None of this is Christianity. It’s blind loyalty and the Protestant work ethic filtered through Ayn Rand — a fusion where prosperity signals virtue and poverty signals moral failure. Which is a genuinely impressive theological achievement, given that Job, Ecclesiastes, Amos, and Luke’s Beatitudes (“blessed be the poor… woe unto you that are rich”) exist specifically to refute it.
Dostoevsky saw this coming too. In The Brothers Karamazov, the skeptic Ivan tells his devout brother Alyosha a story about the second coming. Christ returns — not in glory, just quietly walking among the people of Seville at the height of the Inquisition, the day after a hundred heretics were burned. The crowd recognizes him instantly. He restores sight to a blind man. On the cathedral steps he raises a dead seven-year-old girl from her coffin as her mother weeps.
At that moment the Grand Inquisitor passes by — a cardinal, nearly ninety, who watched yesterday’s burnings from the front row. He sees the miracles, understands immediately who this is, and orders his guards to arrest him. The crowd, conditioned to obedience, parts and lets it happen.
But the arrest isn’t the chilling part. The chilling part is the justification. That night the old man visits the cell and explains, with total serenity, that the Church has corrected Christ’s work. The people can’t handle what you actually taught, he says. So we manage them — for their own good. Everything we’ve taken from them, we took out of love.
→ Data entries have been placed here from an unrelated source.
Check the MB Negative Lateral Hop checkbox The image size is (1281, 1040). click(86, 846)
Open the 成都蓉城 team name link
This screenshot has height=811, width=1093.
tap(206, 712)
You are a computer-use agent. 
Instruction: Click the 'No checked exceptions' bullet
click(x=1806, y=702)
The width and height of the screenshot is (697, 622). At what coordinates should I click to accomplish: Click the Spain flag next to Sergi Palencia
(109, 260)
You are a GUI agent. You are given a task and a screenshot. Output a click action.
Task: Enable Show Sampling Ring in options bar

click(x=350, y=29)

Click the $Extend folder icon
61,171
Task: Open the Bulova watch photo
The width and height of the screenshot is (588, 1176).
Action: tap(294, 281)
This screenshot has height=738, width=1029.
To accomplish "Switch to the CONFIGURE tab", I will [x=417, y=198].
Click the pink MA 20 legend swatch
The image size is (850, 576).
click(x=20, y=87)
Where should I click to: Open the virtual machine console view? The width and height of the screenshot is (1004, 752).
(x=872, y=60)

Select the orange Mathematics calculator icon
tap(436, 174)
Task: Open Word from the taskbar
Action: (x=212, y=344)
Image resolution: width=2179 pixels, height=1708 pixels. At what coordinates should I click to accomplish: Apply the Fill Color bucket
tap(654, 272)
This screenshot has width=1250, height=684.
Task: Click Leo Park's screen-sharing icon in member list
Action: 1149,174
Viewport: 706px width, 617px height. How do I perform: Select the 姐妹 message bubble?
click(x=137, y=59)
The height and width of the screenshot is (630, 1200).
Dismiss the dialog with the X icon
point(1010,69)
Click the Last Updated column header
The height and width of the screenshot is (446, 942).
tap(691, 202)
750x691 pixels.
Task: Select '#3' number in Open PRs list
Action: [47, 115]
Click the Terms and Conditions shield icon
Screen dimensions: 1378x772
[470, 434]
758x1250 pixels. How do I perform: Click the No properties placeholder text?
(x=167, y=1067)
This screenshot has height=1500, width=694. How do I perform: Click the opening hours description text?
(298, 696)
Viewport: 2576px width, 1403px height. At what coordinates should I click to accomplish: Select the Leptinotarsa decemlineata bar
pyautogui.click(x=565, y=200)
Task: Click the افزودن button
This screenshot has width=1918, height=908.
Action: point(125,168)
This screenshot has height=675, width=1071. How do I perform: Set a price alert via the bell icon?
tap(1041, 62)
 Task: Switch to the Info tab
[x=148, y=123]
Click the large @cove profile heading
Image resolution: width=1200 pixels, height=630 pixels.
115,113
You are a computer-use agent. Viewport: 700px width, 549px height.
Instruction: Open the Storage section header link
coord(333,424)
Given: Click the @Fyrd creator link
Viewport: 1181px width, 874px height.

Now listen to Moses Mike respond to the backlash over his entitlement comments: don’t believe the fake news, Republicans aren’t “reducing a single benefit” — they’re merely rooting out fraud in order to preserve the programs. We are cutting your health care to protect it. We are taking this from you because we love you.
They would jail Jesus himself if he walked the earth again — assuming he made it past the border, which, given his paperwork, is a generous assumption. And Republicans, conditioned to obedience, would part and let it happen.